La Groenlandia risponde a Trump: “Siamo aperti al business, non alla vendita”

L’isola più grande del mondo vuole fare affari, senza vendersi. Cos’ha da offrire? Risorse naturali, l’acqua più pura e la nuova frontiera del turismo d’avventura

La Groenlandia risponde a Trump: “Siamo aperti al business, non alla vendita”

La sorprendente proposta del presidente Donald Trump di acquistare la Groenlandia ha incassato il sonoro rifiuto della Danimarca prima e del governo della stessa isola poi. È stato il Ministero degli Esteri groenlandese a rispondere al presidente statunitense, scrivendo su Twitter che l’isola più grande del mondo è “aperta al business, non alla vendita”.

Trump vuole comprare la Groenlandia

Il tycoon ha suggerito più volte, e secondo il Wall Street Journal “a vari livelli di serietà”, l’idea di acquistare il territorio danese. La proposta di Trump potrebbe venire dal fatto che la Danimarca - pare - abbia qualche difficoltà economica a sostenere il territorio, al quale deve circa 3,4 miliardi di corone l’anno (oltre 450 milioni di euro).

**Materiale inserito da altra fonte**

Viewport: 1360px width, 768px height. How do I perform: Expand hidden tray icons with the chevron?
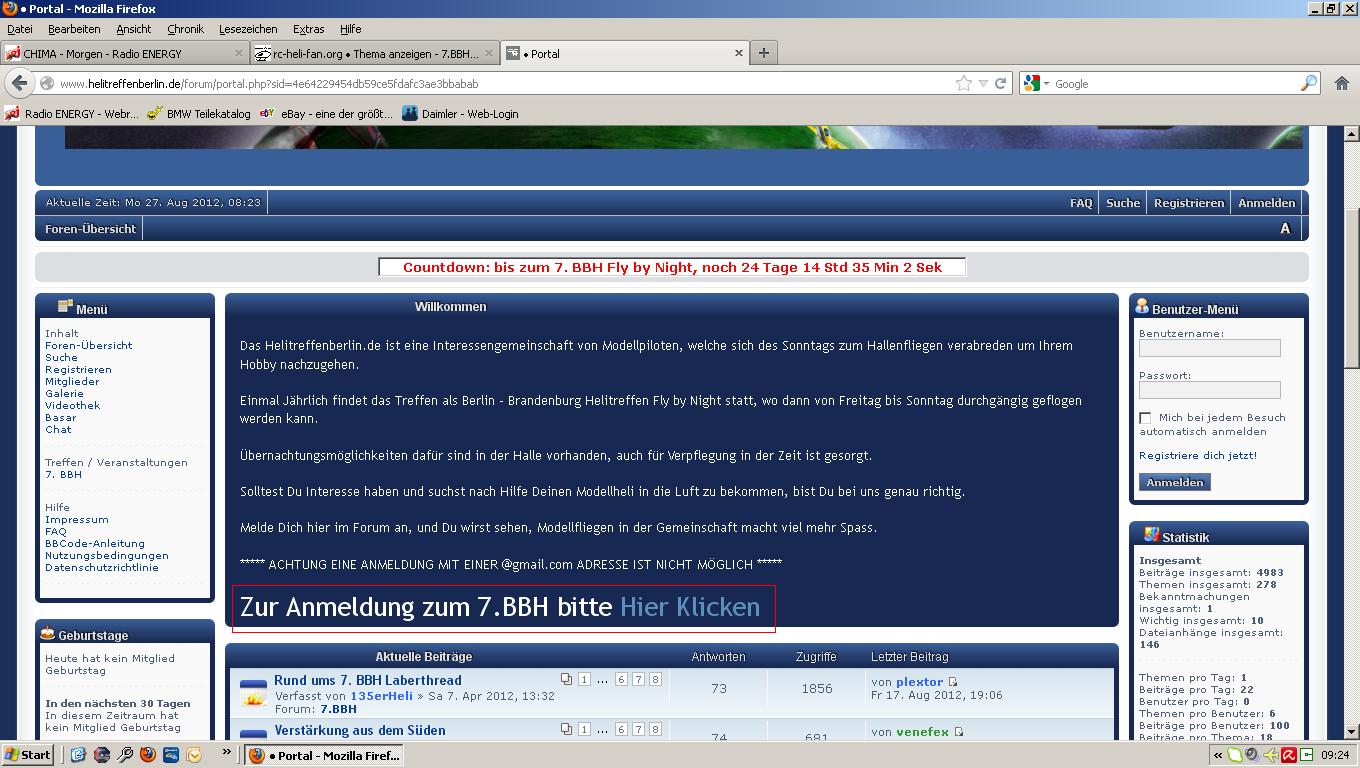point(1218,755)
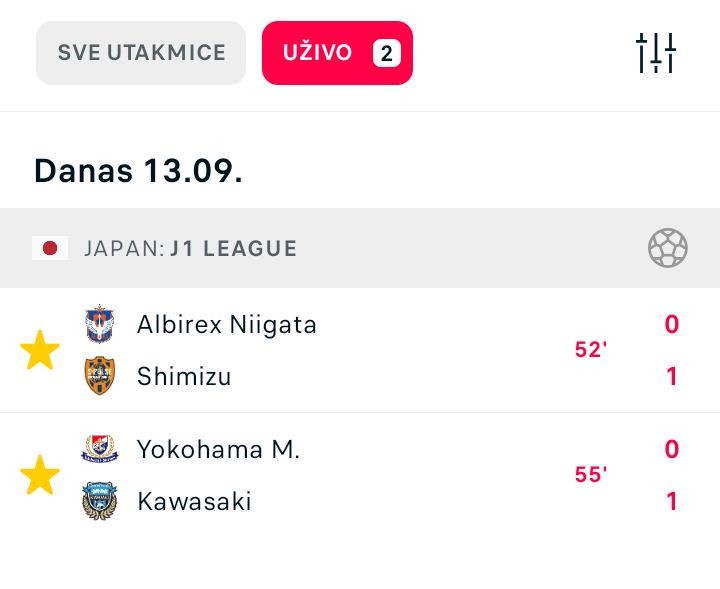The height and width of the screenshot is (589, 720).
Task: Open the Shimizu team name
Action: pos(184,376)
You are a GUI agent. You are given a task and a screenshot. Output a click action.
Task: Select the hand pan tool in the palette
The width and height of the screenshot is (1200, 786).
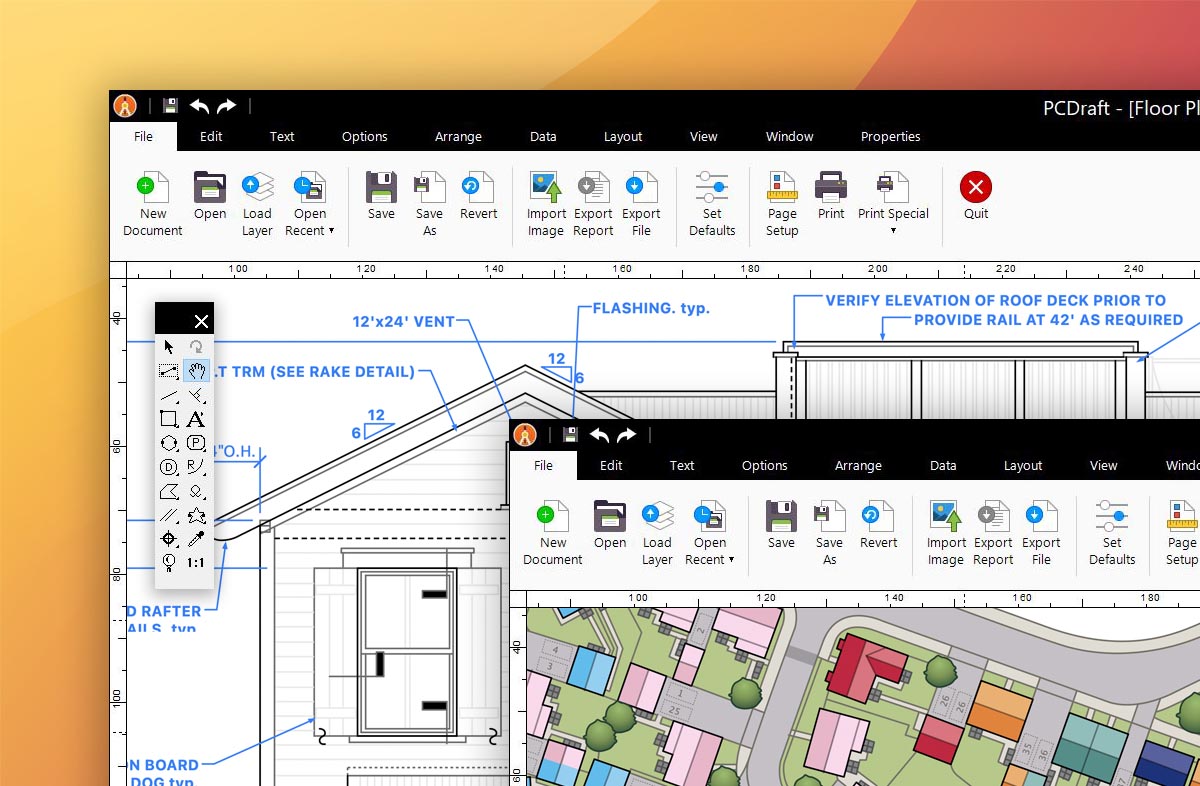click(196, 371)
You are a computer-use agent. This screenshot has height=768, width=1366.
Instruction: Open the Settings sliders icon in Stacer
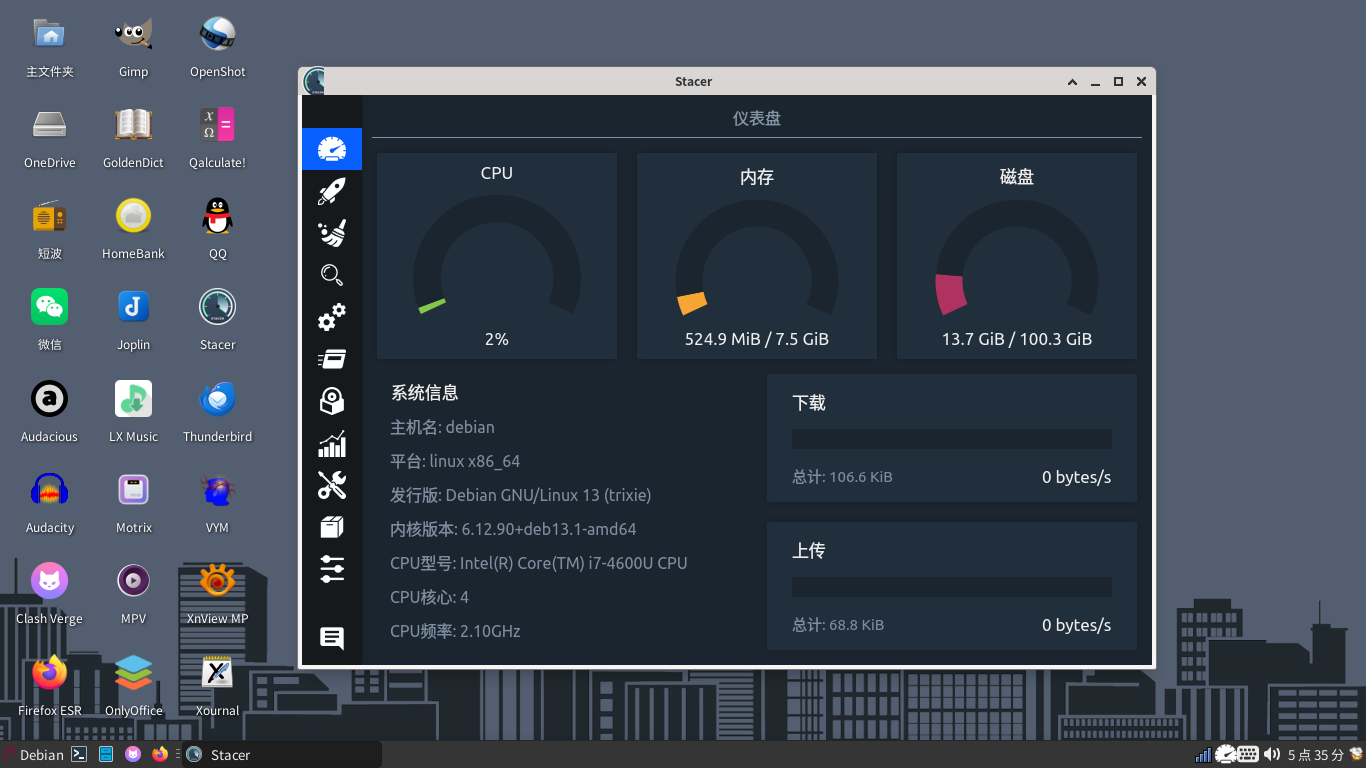332,569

La Groenlandia, grazie a un referendum di una decina di anni fa, ha completa autonomia su tutte le materie fuorché finanze, politica estera e difesa militare. Un parere dell’esecutivo dell’isola, insomma, era auspicabile, dato che il territorio ha una forte vocazione identitaria.

Groenlandia risponde a Trump

Presto detto, la risposta del Ministero degli Affari Esteri non si è fatta attendere, trasformando la notizia in un’occasione di marketing. Così l’account ufficiale del social network ha scritto (in inglese, in modo che anche Trump capisse): “La Groenlandia è ricca di risorse di valore come minerali, acqua e ghiaccio più puri, risorse ittiche, energie rinnovabili e la nuova frontiera del turismo d’avventura. Siamo in affari, non in vendita”.

Situata nell’Atlantico del Nord, la Groenlandia è vista come un sito geopolitico strategico perché i ghiacci - a causa del cambiamento climatico - si stanno sciogliendo, offrendo nuove rotte per il trasporto marittimo.

Non è la prima volta, comunque, che un presidente statunitense avrebbe tentato l’acquisto dell’isola, che geograficamente appartiene al continente nordamericano. Nel 1946, infatti, si dice che il presidente Harry Truman avrebbe offerto alla Danimarca 100 milioni di dollari e alcune regioni dell’Alaska in cambio del territorio.

Il presidente USA dovrebbe visitare la Danimarca il 2 Settembre prossimo. Tornerà di nuovo all’attacco rilanciando la trattativa? Intanto la sua idea è stata preda dell’ironia social.